BEGIN EXCERPTED TEXT

It’s a Common Problem
Here’s a little confidence boost for people who feel real stressed about constantly having a hard time keeping up with their deadlines. If it’s always a rush for you, or au contraire – you’re always drawing a way too broad safe line(underestimating yourself or your team is as bad as overestimating, actually), you’re not alone in this. 9 out 10 project managers admit time estimation to be a painful issue, reporting whole 7 projects out of 10 missing their schedule or man-hours budget. And we’re talking about experienced professionals with formal training in time estimation having it tough when it comes to drawing a clear deadline.
If you still think it a small comfort, it would be fair to define the margins of a critical deviation from your initial deadline and a minor overrun that is considered to be ‘okay’. Here’s another surprise for you – multiple surveys prove that a 40% drift from the original estimates is nothing extraordinary. The funny thing is – those numbers have been very consistent throughout the years, with no sign of dawn coming anytime soon.
So what’s causing the time estimates and hence the deadlines to be so inaccurate? Long story cut short, managers blame clients for constantly calling changes and clients retort with accusations of not giving them a clear enough picture of the work they’re doing. Among less bias reasons, there’s a simple fact that even a simple job has a lot of dependencies and some pitfalls that are hard to predict and easy to overlook. In a way, it’s like fortune telling – you can’t process details that you yet can’t know of. And that’s what makes drawing a deadline so difficult. Bottom line: there’s no denying the importance of a good prediction, but it’s always a shot in the dark. You could stop right here, but I promise you it will be small comfort if you try to communicate that summary as an excuse for failing all deadlines to your boss, your team or your client.

END EXCERPTED TEXT
BEGIN DATA SECTION

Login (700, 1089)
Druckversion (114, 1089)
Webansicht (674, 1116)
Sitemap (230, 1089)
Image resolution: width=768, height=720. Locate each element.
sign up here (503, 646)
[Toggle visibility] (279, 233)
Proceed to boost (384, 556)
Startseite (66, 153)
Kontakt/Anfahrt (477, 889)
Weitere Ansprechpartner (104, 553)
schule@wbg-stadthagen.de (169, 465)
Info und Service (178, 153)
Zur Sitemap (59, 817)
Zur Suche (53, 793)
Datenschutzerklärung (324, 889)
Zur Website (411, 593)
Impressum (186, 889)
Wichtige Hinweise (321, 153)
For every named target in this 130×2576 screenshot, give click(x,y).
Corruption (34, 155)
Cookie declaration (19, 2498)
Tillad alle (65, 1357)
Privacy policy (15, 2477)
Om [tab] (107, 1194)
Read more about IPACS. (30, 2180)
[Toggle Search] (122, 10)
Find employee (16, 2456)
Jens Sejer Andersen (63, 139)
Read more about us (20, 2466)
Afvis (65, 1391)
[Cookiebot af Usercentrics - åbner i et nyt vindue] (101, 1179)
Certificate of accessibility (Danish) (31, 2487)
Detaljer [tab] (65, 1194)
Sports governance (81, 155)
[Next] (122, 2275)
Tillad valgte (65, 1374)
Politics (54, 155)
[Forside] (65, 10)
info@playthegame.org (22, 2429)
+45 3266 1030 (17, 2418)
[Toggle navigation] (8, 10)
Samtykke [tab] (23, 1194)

END DATA SECTION
BEGIN DATA SECTION

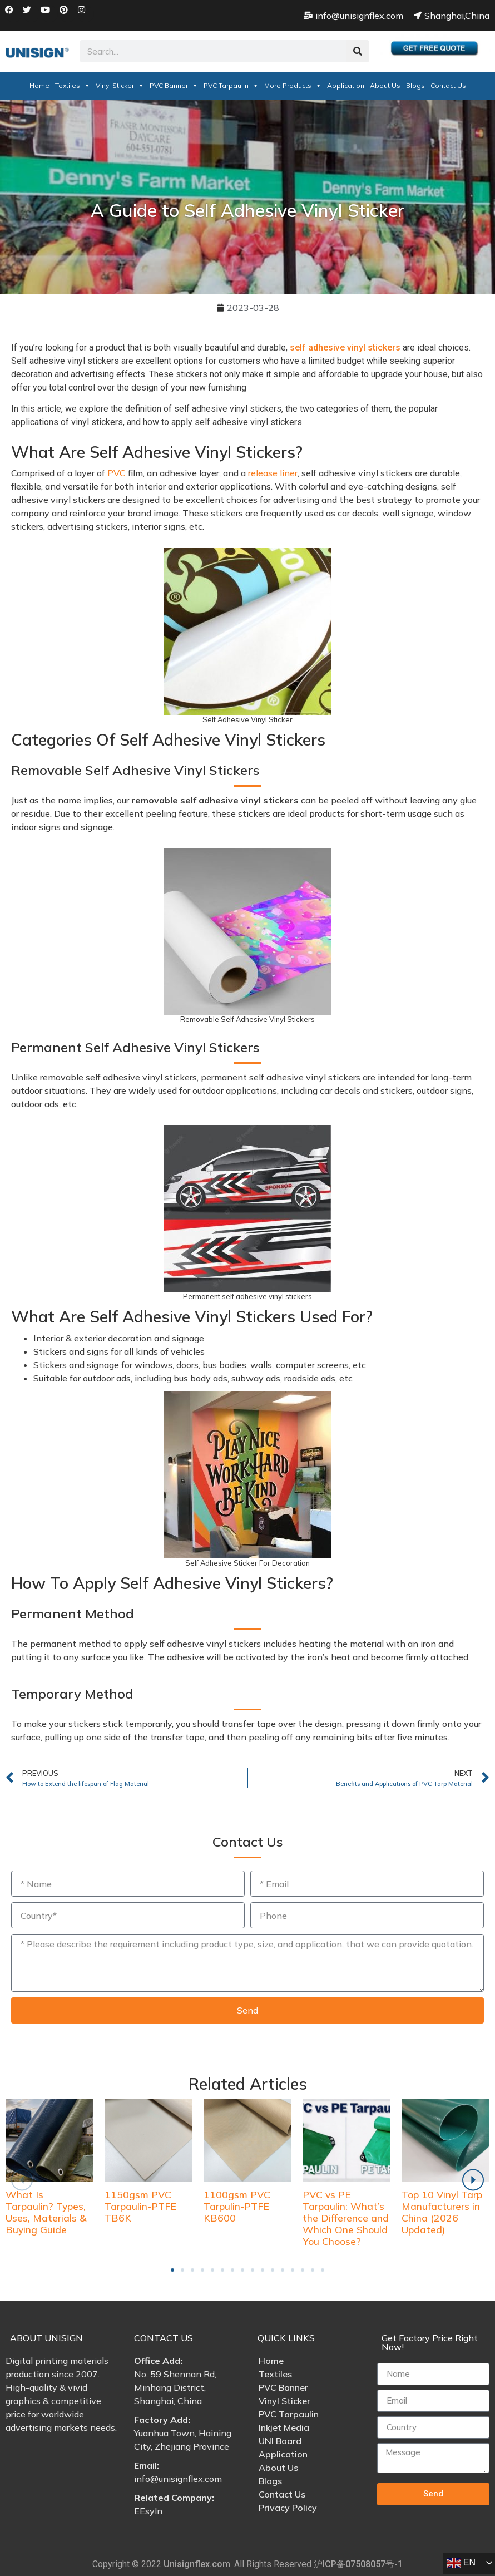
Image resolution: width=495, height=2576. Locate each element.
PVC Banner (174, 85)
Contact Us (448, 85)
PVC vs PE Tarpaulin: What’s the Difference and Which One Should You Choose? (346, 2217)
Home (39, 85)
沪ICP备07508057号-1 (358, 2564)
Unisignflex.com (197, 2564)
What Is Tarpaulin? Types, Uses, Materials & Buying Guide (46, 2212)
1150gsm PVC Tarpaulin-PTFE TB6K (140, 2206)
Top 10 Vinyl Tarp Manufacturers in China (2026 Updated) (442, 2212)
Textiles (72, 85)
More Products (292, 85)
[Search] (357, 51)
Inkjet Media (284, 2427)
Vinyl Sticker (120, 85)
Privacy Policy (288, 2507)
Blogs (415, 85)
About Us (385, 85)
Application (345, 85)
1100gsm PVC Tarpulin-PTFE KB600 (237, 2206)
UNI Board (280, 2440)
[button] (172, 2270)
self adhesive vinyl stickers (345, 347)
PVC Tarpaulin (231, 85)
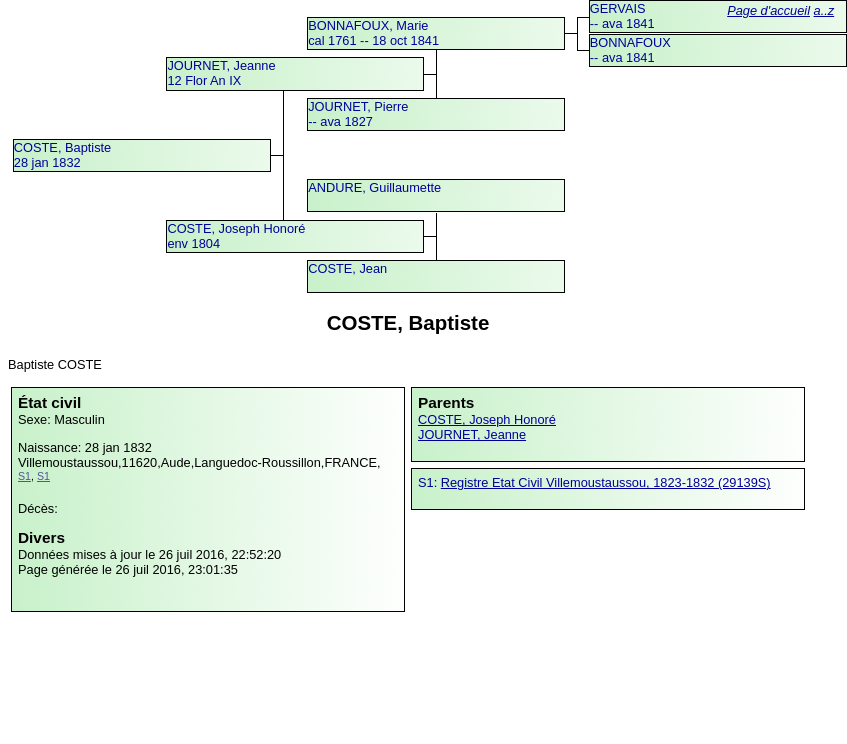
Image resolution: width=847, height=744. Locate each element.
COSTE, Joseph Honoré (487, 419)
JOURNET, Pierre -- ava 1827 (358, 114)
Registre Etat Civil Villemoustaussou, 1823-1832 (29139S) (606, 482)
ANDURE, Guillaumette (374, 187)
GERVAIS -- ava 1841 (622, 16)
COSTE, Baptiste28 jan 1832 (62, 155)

END DATA SECTION

Answer these questions using the text on time estimation and deadlines:
1. According to the text, how many project managers out of 10 admit that time estimation is a painful issue?
2. What drift from the original estimates do multiple surveys show to be nothing extraordinary?
3. What do clients accuse managers of when managers blame them for constantly calling changes?

§ THE RESPONSE
1. 9 out of 10.
2. A 40% drift.
3. Of not giving them a clear enough picture of the work they're doing.